- Your instructions
Write out the lines below as a numbered list, skipping blank lines and leaving out the pictures.

- Source records
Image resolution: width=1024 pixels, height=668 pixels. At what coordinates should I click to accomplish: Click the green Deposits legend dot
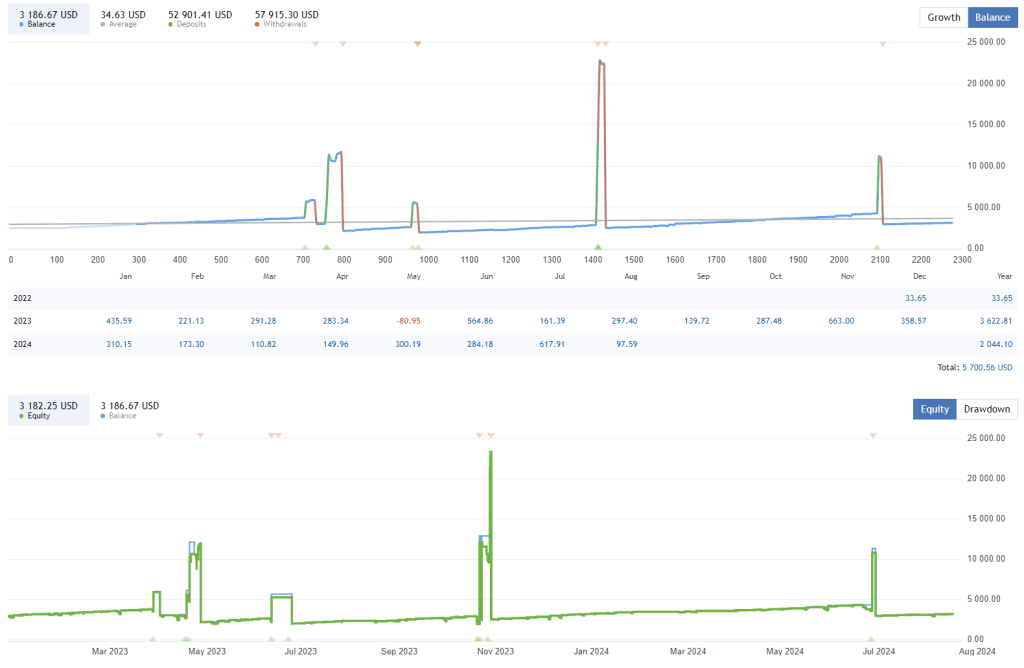[170, 23]
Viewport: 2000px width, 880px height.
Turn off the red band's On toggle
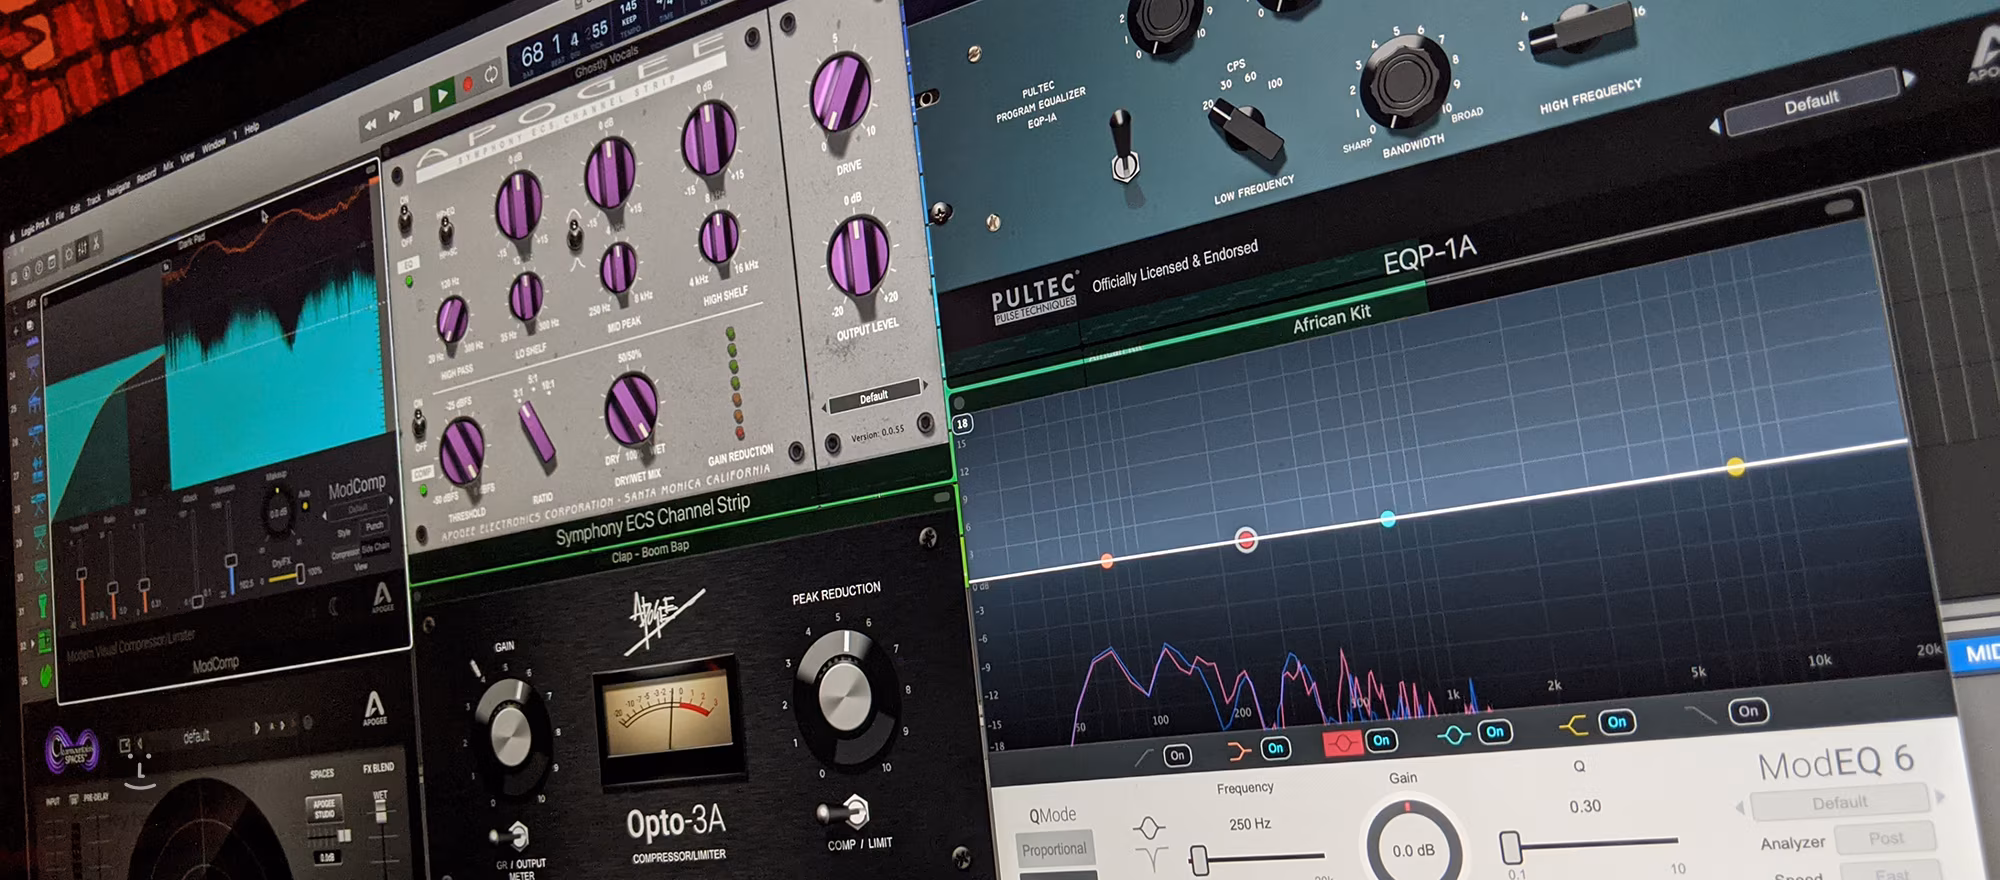(1381, 740)
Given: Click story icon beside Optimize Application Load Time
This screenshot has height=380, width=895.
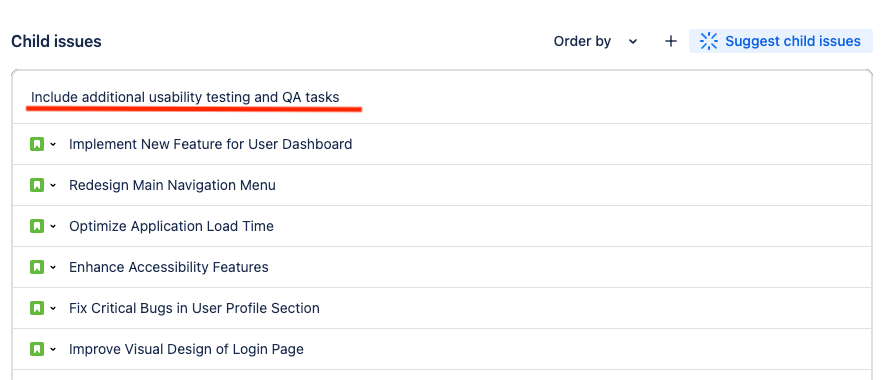Looking at the screenshot, I should tap(37, 226).
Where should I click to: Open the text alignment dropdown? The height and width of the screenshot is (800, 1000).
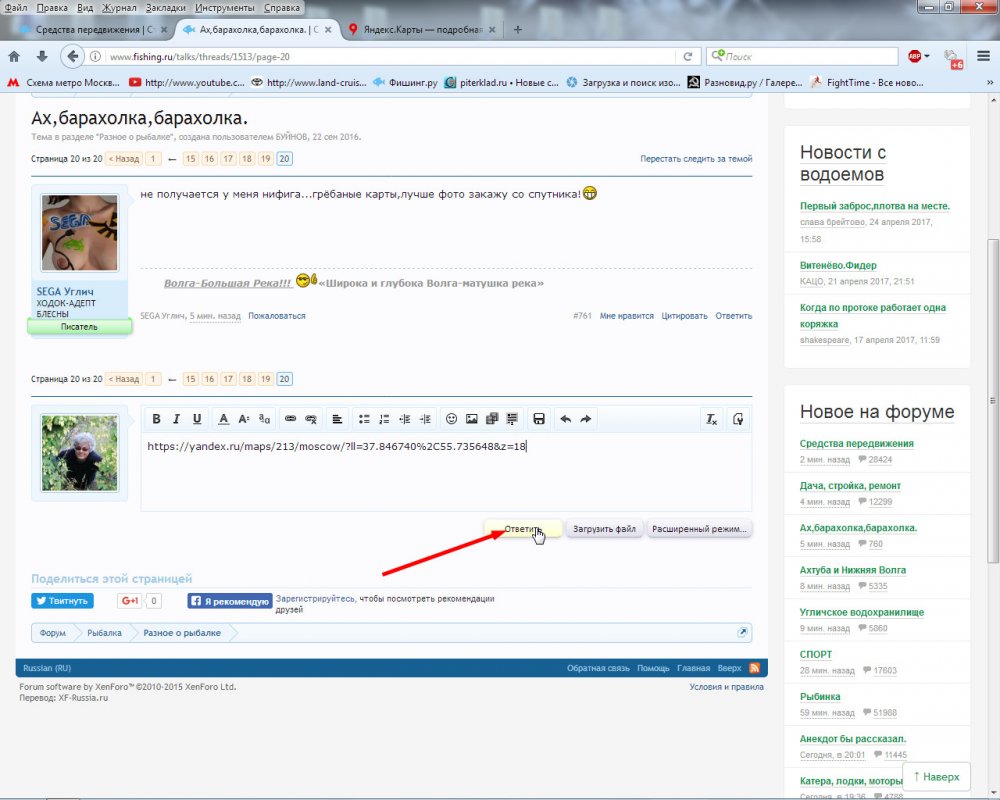click(337, 419)
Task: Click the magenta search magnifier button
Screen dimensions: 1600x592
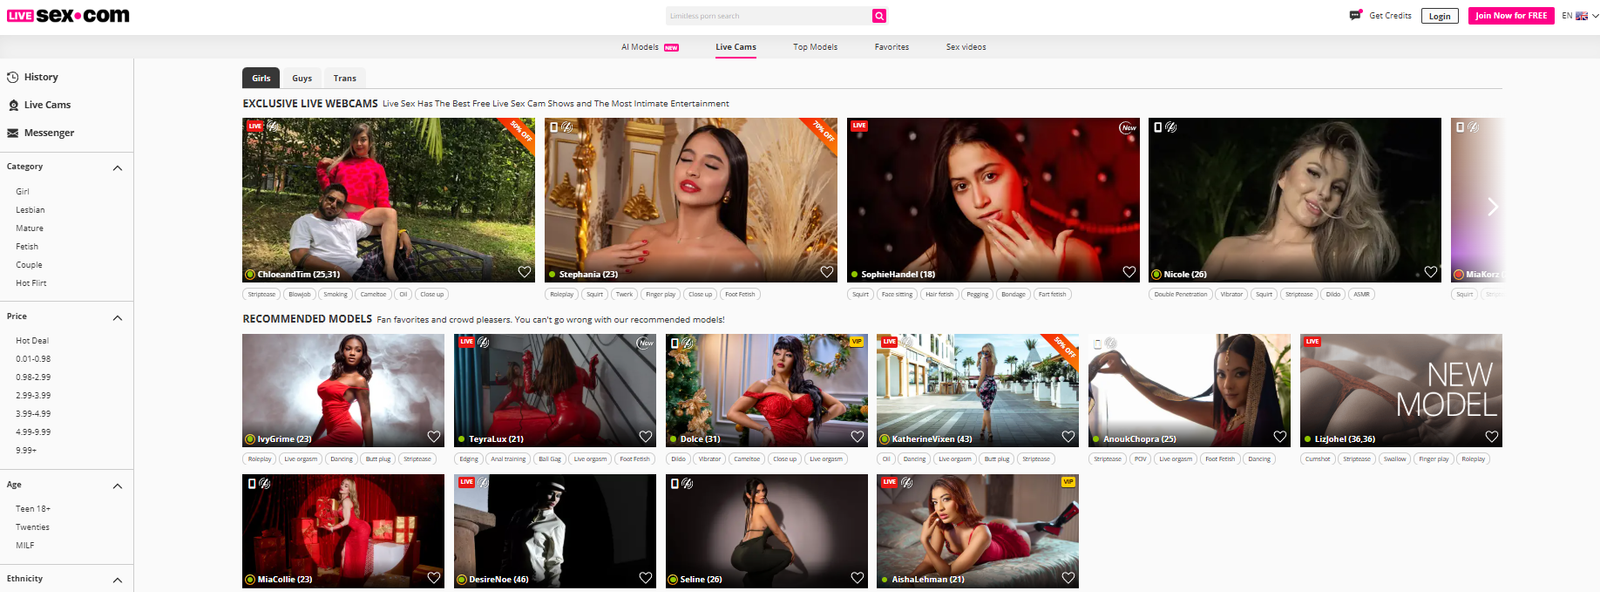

- Result below
1. Image resolution: width=1024 pixels, height=668 pixels. At what coordinates should I click to accomplish: Click the green Deposits legend dot
2. [170, 23]
3. Viewport: 2000px width, 880px height.
4. Turn off the red band's On toggle
5. (1381, 740)
6. Given: Click story icon beside Optimize Application Load Time
7. This screenshot has height=380, width=895.
8. Looking at the screenshot, I should tap(37, 226).
9. Where should I click to: Open the text alignment dropdown? The height and width of the screenshot is (800, 1000).
10. click(337, 419)
11. Task: Click the magenta search magnifier button
12. Screen dimensions: 1600x592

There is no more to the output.